Code Construction Rules
- Do not bypass the backend API for sending messages; route all prompts through authenticated endpoints.
- Do not rely on dynamic SQL without prepared statements; use parameterized queries for all cart data queries.
- Do not generate uncapped or unsolicited messages; respect opt-out signals and frequency limits.
- Do not mix business logic with AI prompt generation; separate concerns with a clear services layer.
- Do not use unsafe eval or reflective prompts; avoid code execution in prompts.
- Follow the directory rules and keep AI policies under infra/ai/prompts; document provenance.
Security and Production Rules
- Enforce TLS 1.2+ for all endpoints and encrypt database connections and secrets at rest.
- Use short-lived JWTs with rotation and implement refresh tokens for API access.
- Audit AI actions and message deliveries; store delivery receipts for compliance.
- Validate all inputs; implement input schemas for cart data and customer attributes.
- Limit AI prompt payload sizes to prevent abuse and ensure prompt determinism.
Testing Checklist
- Unit tests for cart logic, message templates, and prompt generation functions.
- Integration tests for cart-service + cart-ai orchestration and message delivery paths.
- End-to-end tests for a simulated abandoned cart lifecycle (cart abandon, prompt, follow-up).
- Linting and type checks; run tests in CI on PRs.
- Security scanning and dependency checks; verify secret management.
Common Mistakes to Avoid
- Overly aggressive AI prompts that reveal back-end logic to users.
- Missing consent handling and opt-out pathways for marketing messages.
- Skipping token rotation or insecure storage of secrets.

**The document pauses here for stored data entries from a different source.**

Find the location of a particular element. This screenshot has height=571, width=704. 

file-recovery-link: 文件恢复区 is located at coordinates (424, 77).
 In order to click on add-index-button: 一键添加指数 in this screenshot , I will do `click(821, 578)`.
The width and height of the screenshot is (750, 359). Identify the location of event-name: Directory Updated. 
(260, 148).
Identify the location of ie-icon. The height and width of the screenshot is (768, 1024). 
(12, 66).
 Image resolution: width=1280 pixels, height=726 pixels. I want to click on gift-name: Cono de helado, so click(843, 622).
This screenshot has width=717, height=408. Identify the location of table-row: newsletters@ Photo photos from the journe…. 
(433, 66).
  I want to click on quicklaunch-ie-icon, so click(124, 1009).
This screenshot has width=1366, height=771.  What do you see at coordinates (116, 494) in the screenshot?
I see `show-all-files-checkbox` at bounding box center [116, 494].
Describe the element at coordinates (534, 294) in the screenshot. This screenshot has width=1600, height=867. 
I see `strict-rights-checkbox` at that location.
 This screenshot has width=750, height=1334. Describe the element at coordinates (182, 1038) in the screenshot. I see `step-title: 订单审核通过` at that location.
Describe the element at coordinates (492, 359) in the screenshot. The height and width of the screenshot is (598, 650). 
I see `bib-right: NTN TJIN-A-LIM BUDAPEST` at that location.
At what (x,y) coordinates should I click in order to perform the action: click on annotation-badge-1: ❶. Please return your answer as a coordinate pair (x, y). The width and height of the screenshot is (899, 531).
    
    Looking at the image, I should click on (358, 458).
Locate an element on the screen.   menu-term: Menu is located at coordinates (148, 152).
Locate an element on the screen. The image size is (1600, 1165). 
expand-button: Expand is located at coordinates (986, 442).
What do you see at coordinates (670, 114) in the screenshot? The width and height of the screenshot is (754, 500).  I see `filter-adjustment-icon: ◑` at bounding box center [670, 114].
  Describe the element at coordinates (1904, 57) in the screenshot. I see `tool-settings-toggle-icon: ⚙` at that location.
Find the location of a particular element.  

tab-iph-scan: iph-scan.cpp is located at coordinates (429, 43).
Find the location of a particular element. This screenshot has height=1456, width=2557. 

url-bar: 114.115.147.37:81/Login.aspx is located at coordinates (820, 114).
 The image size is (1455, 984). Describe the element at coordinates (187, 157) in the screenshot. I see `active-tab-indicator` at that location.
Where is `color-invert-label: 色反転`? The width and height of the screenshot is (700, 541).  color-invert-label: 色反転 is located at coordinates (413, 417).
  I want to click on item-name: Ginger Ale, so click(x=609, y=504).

- Not isolating AI prompts from business logic, causing drift in behavior.
- Neglecting observability for AI outcomes and message delivery.
Related implementation resources: AI Agent Use Case for Fashion Retailers Using Customer Behavior Data to Personalize Product Recommendations and How Codex becomes more useful when it understands the project structure.
FAQ
What is a Cursor Rules Template?
A Cursor Rules Template is a copyable, stack-specific configuration block that defines how Cursor AI should operate in a given context. It prescribes roles, style guidelines, architecture expectations, and safety constraints to deliver consistent, auditable AI-driven behaviors for abandoned cart recovery in online stores.
Which stack does this template target?
This template targets a Node.js Express backend with PostgreSQL, Redis for queues, and a structured AI flow to generate and deliver cart recovery messages across channels. It enforces a clean separation between API surface, AI prompts, and delivery services for reliable operations.
How do I test the Cursor rules in my project?
Use unit tests for prompt generation utilities, integration tests for AI orchestration paths, and end-to-end tests simulating an abandoned cart. Integrate with GitHub Actions for CI to ensure reproducible test runs across environments.
How is security handled in this template?
Security is addressed with TLS, short-lived JWTs, encrypted secrets, and restricted data access. AI prompts are sandboxed and auditable, and data flows are designed to minimize PII exposure and comply with privacy requirements.
Can I customize prompts for different storefronts?
Yes, the template includes prompts with parameters for storefront branding, channel preferences, and message cadence. It supports per-store overrides while preserving core safety and architecture constraints.